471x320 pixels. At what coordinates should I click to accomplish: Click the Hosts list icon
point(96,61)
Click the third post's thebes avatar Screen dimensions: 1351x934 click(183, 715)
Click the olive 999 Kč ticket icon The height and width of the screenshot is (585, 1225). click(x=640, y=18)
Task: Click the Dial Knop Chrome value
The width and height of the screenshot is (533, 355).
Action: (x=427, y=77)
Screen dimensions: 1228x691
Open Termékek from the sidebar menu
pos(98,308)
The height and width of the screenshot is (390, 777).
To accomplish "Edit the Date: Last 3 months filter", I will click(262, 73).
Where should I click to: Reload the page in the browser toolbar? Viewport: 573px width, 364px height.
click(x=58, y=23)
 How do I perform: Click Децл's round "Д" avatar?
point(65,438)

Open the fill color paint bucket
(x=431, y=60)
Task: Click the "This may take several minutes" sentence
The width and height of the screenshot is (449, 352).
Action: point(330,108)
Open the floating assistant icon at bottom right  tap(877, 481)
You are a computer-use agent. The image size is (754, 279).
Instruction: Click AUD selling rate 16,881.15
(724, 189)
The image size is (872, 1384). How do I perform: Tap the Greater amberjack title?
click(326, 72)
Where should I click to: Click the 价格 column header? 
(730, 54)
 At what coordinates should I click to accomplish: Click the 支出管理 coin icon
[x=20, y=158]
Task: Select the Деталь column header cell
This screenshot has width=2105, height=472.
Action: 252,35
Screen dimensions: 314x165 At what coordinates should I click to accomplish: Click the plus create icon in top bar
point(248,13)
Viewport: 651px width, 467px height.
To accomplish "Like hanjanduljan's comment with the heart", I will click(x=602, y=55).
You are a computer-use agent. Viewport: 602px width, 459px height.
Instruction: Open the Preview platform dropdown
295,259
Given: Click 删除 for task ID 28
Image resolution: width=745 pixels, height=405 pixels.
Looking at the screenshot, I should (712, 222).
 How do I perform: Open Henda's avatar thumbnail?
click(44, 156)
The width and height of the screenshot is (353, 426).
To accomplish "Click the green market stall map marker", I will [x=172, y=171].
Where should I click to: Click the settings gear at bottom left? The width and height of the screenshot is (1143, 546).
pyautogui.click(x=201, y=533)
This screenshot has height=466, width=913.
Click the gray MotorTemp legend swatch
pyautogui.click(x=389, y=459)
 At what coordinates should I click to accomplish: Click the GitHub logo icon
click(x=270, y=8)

• **YOUR GOAL**
Write out the listing exactly from its first line to the line containing "Click the olive". Both of those lines belong in the answer.

• **EXPECTED ANSWER**
471x320 pixels. At what coordinates should I click to accomplish: Click the Hosts list icon
point(96,61)
Click the third post's thebes avatar Screen dimensions: 1351x934 click(183, 715)
Click the olive 999 Kč ticket icon The height and width of the screenshot is (585, 1225). click(x=640, y=18)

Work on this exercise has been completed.